Friday, November 29, 2013

Long Weekend

Howdy!  Happy belated Thanksgiving!

Thursday = Woke up super early to take my mom to the airport, hit the grocery store on the way home (was there by 6am), picked up quite a bit, went home and cooked and realized I needed more stuff so went back out to the store.

Didn't get my workout in like I had planned, was on my feet all day baking.  Our neighbors were kind enough to invite us to dinner and we took dessert with us.  The food was super yummy and I did as Tony recommended on facebook - take some food, go back for seconds of your favorites, do not go back for thirds.
Got on the scale this morning, some of the the weight came back, but still was X-2.4 so was happy.
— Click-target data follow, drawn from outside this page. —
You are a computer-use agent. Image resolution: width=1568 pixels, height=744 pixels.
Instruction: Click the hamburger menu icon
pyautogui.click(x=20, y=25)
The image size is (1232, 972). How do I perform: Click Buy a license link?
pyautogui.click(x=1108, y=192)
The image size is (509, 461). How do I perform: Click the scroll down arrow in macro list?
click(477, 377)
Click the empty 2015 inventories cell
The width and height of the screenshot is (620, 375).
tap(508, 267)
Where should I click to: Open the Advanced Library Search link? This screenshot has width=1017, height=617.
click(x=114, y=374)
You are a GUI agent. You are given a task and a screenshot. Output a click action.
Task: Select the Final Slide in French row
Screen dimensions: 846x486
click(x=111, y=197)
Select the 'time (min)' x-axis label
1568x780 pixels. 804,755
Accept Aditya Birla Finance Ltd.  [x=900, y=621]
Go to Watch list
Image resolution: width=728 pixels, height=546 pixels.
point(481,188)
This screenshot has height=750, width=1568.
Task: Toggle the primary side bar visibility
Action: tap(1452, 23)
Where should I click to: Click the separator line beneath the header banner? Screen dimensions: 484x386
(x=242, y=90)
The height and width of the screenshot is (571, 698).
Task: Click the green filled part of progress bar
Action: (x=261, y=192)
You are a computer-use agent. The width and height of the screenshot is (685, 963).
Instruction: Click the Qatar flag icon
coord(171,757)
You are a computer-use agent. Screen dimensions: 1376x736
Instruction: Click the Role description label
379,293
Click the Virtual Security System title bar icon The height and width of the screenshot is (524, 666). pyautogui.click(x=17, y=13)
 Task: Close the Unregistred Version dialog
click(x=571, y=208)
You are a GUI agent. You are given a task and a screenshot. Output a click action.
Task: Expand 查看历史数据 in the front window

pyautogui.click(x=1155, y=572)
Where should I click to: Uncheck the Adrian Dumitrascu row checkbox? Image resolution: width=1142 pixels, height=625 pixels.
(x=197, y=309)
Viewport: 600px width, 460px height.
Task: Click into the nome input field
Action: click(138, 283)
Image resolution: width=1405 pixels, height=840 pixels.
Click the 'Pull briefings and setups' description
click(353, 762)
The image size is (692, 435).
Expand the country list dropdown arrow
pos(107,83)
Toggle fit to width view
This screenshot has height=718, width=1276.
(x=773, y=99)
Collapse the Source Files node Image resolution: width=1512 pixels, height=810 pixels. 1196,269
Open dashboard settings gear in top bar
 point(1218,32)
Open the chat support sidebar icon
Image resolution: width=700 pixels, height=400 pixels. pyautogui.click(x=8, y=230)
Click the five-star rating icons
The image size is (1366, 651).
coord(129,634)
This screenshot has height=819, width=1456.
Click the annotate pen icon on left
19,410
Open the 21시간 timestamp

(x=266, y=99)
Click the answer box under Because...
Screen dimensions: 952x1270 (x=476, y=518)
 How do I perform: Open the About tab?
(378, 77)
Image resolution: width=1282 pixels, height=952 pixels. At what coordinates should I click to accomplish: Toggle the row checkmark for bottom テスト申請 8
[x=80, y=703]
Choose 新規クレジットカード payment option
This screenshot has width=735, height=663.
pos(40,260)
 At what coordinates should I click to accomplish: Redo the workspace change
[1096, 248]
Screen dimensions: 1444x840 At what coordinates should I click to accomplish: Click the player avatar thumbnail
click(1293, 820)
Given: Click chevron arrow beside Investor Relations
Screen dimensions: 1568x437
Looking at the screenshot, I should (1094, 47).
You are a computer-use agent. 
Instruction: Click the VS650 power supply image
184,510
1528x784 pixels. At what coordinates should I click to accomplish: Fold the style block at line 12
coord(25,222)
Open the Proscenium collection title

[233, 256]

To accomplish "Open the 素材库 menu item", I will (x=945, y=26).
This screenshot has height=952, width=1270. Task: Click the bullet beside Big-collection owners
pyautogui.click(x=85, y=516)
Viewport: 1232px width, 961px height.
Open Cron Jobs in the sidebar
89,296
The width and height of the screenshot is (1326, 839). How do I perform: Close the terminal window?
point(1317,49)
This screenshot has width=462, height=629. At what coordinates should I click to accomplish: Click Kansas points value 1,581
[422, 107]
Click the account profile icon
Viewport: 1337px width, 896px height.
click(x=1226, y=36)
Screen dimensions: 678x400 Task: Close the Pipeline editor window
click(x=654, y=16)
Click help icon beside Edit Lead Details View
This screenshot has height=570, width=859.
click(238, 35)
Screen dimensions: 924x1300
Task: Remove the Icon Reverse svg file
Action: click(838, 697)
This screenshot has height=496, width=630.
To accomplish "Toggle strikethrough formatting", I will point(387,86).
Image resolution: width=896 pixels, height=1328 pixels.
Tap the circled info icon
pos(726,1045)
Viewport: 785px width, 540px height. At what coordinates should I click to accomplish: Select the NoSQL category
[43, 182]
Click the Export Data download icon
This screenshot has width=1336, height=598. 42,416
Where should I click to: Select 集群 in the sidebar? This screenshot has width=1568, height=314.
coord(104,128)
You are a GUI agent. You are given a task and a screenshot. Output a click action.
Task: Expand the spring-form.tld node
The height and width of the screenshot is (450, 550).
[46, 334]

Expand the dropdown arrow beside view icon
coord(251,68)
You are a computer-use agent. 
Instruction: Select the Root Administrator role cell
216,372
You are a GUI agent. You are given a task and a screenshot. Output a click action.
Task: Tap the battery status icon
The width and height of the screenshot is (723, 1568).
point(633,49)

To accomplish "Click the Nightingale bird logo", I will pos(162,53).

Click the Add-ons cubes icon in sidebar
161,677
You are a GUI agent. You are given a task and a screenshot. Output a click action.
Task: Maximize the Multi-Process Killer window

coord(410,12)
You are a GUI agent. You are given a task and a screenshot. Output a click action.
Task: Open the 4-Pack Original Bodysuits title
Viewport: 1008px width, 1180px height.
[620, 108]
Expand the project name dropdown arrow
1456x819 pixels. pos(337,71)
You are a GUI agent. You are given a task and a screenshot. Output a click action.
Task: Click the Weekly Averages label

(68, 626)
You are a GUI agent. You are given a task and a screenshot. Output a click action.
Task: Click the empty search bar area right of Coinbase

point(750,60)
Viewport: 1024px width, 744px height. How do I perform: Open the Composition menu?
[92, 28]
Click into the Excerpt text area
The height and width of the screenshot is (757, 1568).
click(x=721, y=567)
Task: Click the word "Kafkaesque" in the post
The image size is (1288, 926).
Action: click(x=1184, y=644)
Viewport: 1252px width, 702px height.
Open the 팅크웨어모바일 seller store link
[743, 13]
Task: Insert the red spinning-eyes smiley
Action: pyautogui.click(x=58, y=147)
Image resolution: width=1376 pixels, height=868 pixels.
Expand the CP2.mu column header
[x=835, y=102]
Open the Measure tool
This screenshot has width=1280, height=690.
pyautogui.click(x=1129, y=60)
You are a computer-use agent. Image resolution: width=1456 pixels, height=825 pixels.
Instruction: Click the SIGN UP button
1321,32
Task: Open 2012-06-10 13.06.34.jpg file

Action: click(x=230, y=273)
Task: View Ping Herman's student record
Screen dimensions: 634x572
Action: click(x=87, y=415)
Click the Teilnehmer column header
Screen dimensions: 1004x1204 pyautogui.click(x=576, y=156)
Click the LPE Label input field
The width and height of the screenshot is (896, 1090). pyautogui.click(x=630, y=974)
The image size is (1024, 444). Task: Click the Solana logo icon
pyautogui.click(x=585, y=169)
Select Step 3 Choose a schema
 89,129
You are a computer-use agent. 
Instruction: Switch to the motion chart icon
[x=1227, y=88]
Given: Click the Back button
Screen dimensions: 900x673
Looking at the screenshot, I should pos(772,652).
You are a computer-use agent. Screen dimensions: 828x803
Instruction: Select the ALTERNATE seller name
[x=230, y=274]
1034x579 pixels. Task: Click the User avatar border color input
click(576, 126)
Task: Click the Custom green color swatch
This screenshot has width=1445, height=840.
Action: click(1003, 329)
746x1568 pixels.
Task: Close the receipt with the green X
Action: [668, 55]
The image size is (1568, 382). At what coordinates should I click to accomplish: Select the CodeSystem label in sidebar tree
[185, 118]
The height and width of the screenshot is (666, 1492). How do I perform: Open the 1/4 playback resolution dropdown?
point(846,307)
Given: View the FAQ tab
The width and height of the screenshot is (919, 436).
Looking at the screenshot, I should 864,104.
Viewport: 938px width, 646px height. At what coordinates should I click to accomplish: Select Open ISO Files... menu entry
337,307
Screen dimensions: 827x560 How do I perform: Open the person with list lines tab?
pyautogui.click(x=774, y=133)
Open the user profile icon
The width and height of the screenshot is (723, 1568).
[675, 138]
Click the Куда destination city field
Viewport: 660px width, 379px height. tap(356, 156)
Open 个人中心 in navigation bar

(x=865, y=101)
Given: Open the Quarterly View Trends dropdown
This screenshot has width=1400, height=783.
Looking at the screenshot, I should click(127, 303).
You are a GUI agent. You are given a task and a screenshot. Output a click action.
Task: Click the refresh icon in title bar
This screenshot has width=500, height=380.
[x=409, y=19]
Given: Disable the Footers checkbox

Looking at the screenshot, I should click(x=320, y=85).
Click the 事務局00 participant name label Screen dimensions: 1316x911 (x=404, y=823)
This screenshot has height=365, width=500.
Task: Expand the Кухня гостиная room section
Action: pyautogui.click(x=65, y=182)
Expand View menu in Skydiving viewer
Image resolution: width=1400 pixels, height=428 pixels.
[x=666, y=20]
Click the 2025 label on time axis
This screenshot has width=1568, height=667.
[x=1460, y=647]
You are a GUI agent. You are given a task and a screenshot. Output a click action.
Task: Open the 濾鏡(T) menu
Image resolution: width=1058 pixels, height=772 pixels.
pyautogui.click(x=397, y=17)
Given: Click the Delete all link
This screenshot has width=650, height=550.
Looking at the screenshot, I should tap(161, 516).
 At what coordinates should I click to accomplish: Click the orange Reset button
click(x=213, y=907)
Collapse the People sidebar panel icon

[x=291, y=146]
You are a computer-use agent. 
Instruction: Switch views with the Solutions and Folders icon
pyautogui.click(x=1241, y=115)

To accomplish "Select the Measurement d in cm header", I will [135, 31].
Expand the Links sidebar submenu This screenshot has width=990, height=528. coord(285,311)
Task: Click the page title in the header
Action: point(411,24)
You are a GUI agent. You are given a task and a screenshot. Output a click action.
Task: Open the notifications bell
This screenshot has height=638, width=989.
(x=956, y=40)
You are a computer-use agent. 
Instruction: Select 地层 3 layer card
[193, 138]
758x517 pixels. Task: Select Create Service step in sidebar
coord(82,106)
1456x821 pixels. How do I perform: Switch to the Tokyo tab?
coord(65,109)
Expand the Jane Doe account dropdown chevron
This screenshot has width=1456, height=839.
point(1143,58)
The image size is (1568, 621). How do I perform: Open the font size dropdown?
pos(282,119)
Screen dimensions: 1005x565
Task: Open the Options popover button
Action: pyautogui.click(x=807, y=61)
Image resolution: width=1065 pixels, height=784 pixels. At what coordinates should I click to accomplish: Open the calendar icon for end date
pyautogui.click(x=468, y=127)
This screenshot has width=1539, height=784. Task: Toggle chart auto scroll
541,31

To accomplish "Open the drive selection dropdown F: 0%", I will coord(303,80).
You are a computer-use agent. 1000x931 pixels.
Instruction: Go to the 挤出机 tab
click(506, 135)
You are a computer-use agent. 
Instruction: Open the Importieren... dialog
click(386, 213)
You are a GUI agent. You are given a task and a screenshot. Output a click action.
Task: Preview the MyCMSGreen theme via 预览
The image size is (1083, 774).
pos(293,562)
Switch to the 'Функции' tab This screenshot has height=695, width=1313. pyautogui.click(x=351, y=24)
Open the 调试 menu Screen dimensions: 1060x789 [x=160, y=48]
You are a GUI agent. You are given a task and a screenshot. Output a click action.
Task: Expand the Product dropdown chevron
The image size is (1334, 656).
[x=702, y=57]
Friday got in the abs workout.  Easier this time slightly, but still a lot of work. I hope in 10 weeks this pays off and I have some good results!!

Wednesday, November 27, 2013

Status Update

Alrighty, I'm about to wrap up Week 3 soon (on the first Friday workout of Week 3 - so almost a week behind).  Finished Total Body today and I think I can claim it as nailed it.  Did most of the moves without modification.

Yesterday doubled up on Lower Body Focus & Cardio.

Starting to feel good and see results.  Legs are sore tonight though.

Tuesday, November 26, 2013

Motivation just struck.


Scale this morning was X - 3.4. I had to step off and back on again to make sure. Woot woot. Now feeling slightly guilty crawling back into bed. I'm take the day off of work so I think more sleep is good :). T-25 later for sure as motivation has struck!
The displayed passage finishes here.